乔止谊本欲退走,不愿做这无谓之争,可那金甲之人却是得理不饶人,如何肯叫他退走?便是如附骨之蛆般缠住了乔止谊!
冷萧遥遥而望,眼神微微眯起,却是落在了那些守卫尸体边上。
那些守卫便是最早死去之人,想必也不会超过小半个时辰,鲜血仍有些粘稠之意,可是那些尸体边上除去新鲜血迹之外,还有不少鲜血痕迹已然是乌黑干涸,分明不是同一时段所留。
冷萧目光微微闪烁,心中好似笼罩着一团迷雾。
这刻,乔止谊忽然大叫一声,冷萧立刻投去了视线,便见那金甲之人一枪刺入了乔止谊左肩,那枪尖不知是何物所炼,竟是如入无物,瞬息将乔止谊左肩刺了个透穿!
那金甲之人低吼一声,双手一按这金色长枪,猛然朝着乔止谊推了过去!
乔止谊被那长枪带着连连倒退,那长枪不断深入,竟是极为滑溜,只被微微一推便有近半透过了乔止谊左肩!
乔止谊非但不惧,面上反是凶相毕露,狰狞不已,右手长剑顺着那金色长枪好似灵蛇一般绞杀而上,身形不退反进!
随着乔止谊靠近,那金色长枪又是朝着乔止谊后方滑出了一截,留在那金甲之人手中的,仅仅只有一截柄部。
他一枪洞穿了乔止谊,自己反倒是处处受制!
乔止谊一剑已然逼近了那金甲之人咽喉,本以为那金甲之人定会弃枪而逃,谁知那金甲之人竟如同暴熊一般,猛然嘶吼一声,双手一握枪杆,便是将那金色长枪一把提了起来!
乔止谊这一剑的气势顿时衰弱,手腕一歪,那长剑只是堪堪落在金甲之人的胸口之上,却是被金色甲胄给挡了下来,擦出一片火花,只留下一道浅浅划痕。
看那金甲之人凶神恶煞的模样,好似要将乔止谊整条手臂连着肩膀撕扯下来一般,然而那骨骼肌肉却是强健不已,并未如他所愿。
乔止谊便被那金甲之人连着长枪一并挥舞了起来,连连转动,一把甩在了地上!
乔止谊惨叫一声,长剑已然脱手,左手无力垂落,右手牢牢握住枪杆,两眼死死盯着那金甲之人,好似要将那人生生吞吃一般!

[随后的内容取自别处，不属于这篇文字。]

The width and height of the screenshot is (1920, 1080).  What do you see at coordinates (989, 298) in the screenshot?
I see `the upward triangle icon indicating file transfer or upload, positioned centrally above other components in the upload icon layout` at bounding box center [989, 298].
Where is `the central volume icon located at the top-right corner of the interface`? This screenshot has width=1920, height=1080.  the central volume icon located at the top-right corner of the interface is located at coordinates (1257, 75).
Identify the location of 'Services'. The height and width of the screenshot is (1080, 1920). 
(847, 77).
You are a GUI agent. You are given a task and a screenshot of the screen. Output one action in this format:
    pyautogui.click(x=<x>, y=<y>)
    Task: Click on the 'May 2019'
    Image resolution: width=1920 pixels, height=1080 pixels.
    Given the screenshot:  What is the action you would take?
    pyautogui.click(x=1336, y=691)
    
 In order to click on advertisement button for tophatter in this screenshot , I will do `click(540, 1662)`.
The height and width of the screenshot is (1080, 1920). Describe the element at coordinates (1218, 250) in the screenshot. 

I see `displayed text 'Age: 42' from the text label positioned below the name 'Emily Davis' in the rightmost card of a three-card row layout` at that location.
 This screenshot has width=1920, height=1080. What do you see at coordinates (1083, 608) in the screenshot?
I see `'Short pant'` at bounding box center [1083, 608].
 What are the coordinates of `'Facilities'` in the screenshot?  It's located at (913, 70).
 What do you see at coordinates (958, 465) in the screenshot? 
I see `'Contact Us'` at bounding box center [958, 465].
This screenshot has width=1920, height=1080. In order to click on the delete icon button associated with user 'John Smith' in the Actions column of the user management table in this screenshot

他单膝跪地,被那金甲之人死死压制在地上,动弹不得,那金甲之人亦是咬牙用力,额头之上青筋暴起,已是用力到了极致!
二者僵持不下,一时谁也拿不下谁,而乔止谊膝盖已然是陷入了地面半寸有余,面上成了一片紫红之色!
周遭卫兵见状,顿时抬起长枪,便是争先恐后的涌了上来,粗看足有十几人,将乔止谊围了一圈,几乎同时长枪一落,朝着乔止谊刺了下去!
乔止谊凄厉嘶吼,周身灵气狂涌,那金甲之人见状,亦是连连低喝,金色长枪不断下压!
那十几个卫兵亦是齐声怒吼,长枪之上爆发出一道炽烈的灵气波动,瞬息便是将乔止谊给穿透成了刺猬!
乔止谊面颊轻微抽动了两下,目中犹有一抹不甘与阴狠之色,却是渐渐失了光泽,身子骤然瘫软了下去。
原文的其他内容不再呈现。